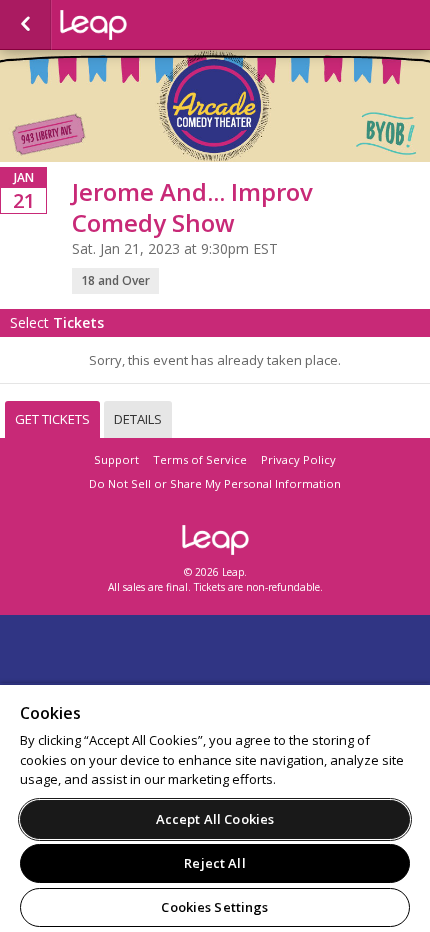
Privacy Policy (298, 459)
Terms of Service (200, 459)
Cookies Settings (214, 907)
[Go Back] (25, 25)
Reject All (214, 863)
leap (160, 25)
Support (116, 459)
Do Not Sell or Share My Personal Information (215, 483)
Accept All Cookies (215, 819)
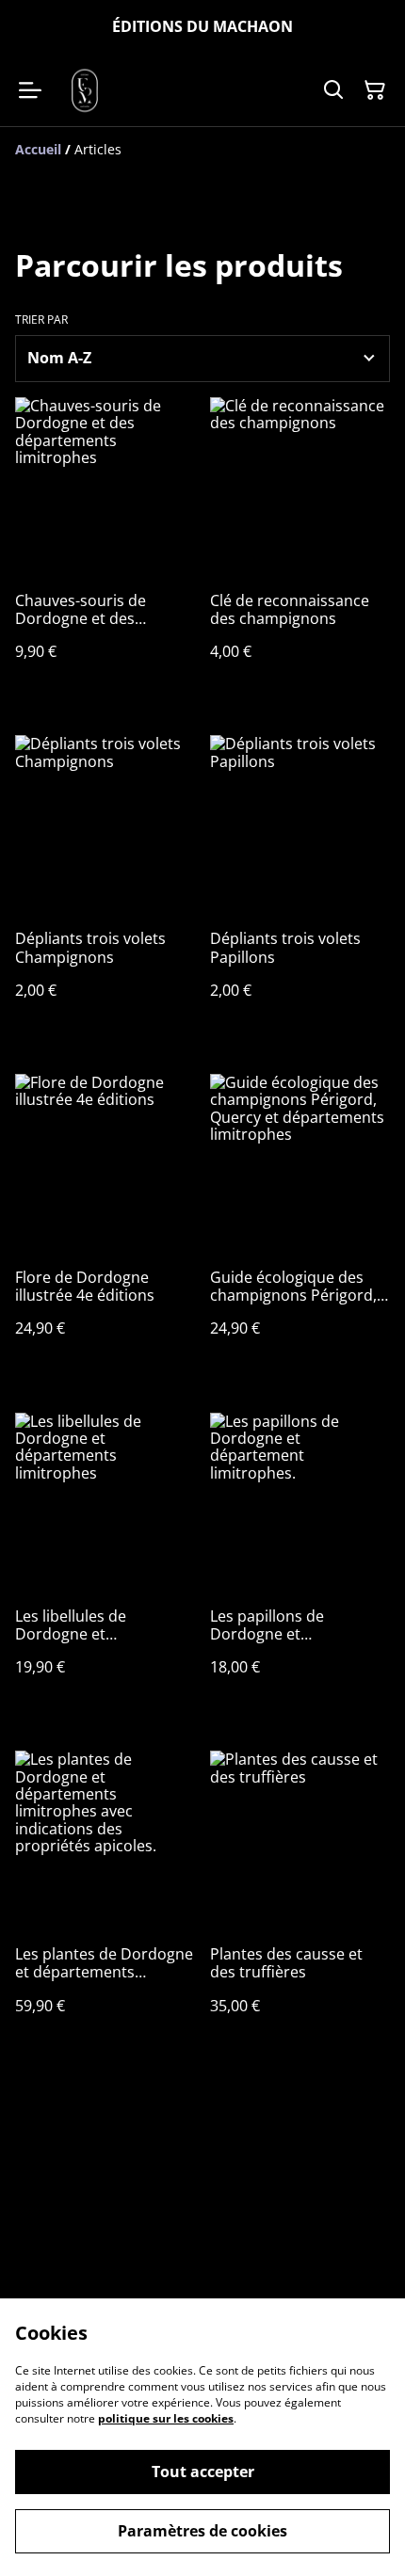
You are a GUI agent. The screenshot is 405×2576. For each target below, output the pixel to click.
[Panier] (375, 90)
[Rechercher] (333, 90)
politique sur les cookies (166, 2418)
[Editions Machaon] (84, 90)
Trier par (41, 320)
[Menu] (30, 90)
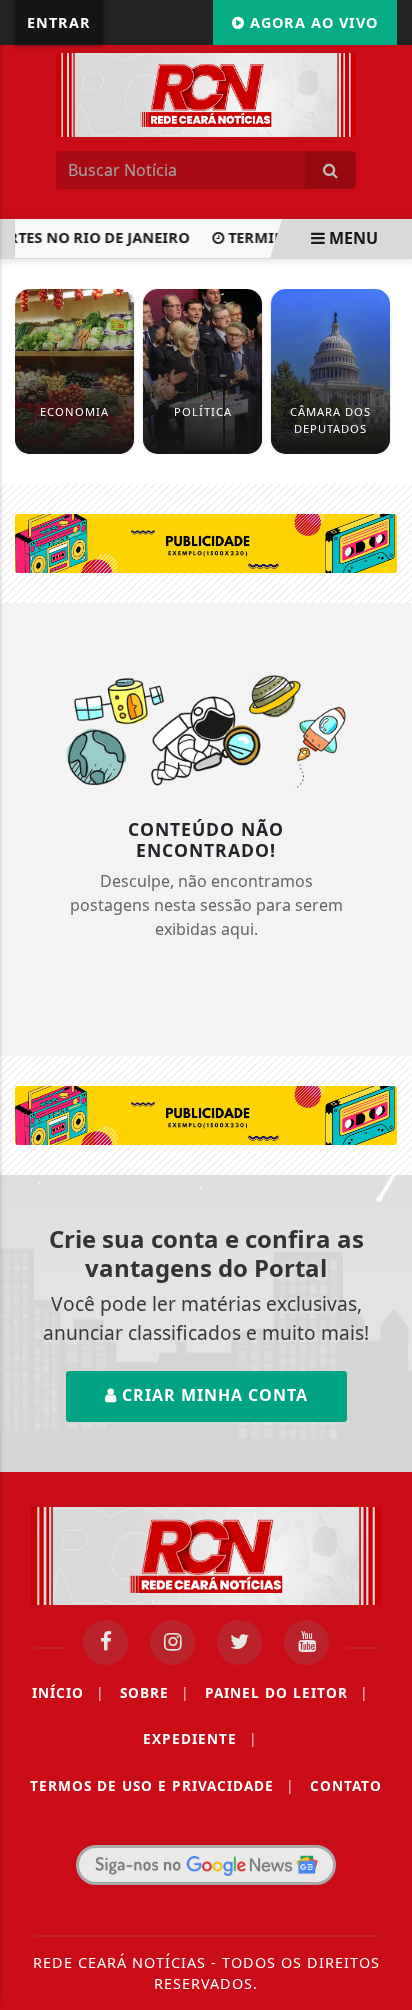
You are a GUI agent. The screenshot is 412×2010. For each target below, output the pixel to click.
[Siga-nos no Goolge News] (206, 1865)
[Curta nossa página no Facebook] (105, 1642)
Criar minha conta (212, 1395)
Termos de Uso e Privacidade (162, 1785)
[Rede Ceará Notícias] (206, 93)
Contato (346, 1785)
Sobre (154, 1692)
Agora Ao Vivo (311, 22)
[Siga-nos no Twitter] (239, 1642)
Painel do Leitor (286, 1692)
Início (68, 1692)
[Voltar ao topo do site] (381, 1106)
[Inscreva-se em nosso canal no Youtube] (306, 1642)
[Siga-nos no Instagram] (172, 1642)
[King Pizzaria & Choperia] (206, 542)
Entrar (59, 22)
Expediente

**What you should do**
Pull every line containing "each" out of the entries.

**Solved problem**
You are a GUI agent. The screenshot is 405×2576. For each target below, output the pixel to click.
You are a GUI agent. The screenshot is 412×2010. For each target below, output the pixel to click.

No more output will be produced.